* **Aim of the exercise**: Can you output, word for word, the part of the data that opens with its first line and closes with the line containing "93, 605, 116)", both of those lines included?

[START Provided information]

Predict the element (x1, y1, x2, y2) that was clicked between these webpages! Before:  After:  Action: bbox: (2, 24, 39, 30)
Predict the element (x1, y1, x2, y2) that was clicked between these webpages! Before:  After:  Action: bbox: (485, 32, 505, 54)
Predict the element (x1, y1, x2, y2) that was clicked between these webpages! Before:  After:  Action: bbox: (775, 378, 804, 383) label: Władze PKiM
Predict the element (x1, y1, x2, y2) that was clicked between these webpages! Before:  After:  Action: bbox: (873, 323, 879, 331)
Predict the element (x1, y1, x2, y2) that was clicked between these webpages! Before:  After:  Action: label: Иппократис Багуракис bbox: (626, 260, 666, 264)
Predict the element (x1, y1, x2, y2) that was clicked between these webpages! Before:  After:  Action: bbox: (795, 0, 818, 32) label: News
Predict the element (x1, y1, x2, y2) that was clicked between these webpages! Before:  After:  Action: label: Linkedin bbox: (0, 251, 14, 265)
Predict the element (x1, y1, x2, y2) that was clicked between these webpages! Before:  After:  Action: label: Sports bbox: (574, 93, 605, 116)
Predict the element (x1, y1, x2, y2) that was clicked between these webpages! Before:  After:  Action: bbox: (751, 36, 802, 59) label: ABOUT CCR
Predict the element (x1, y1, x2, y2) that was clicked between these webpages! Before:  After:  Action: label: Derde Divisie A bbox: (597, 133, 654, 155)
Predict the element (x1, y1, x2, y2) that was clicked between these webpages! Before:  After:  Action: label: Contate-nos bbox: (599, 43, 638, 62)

[END Provided information]

* **Task output**:
Predict the element (x1, y1, x2, y2) that was clicked between these webpages! Before:  After:  Action: bbox: (2, 24, 39, 30)
Predict the element (x1, y1, x2, y2) that was clicked between these webpages! Before:  After:  Action: bbox: (485, 32, 505, 54)
Predict the element (x1, y1, x2, y2) that was clicked between these webpages! Before:  After:  Action: bbox: (775, 378, 804, 383) label: Władze PKiM
Predict the element (x1, y1, x2, y2) that was clicked between these webpages! Before:  After:  Action: bbox: (873, 323, 879, 331)
Predict the element (x1, y1, x2, y2) that was clicked between these webpages! Before:  After:  Action: label: Иппократис Багуракис bbox: (626, 260, 666, 264)
Predict the element (x1, y1, x2, y2) that was clicked between these webpages! Before:  After:  Action: bbox: (795, 0, 818, 32) label: News
Predict the element (x1, y1, x2, y2) that was clicked between these webpages! Before:  After:  Action: label: Linkedin bbox: (0, 251, 14, 265)
Predict the element (x1, y1, x2, y2) that was clicked between these webpages! Before:  After:  Action: label: Sports bbox: (574, 93, 605, 116)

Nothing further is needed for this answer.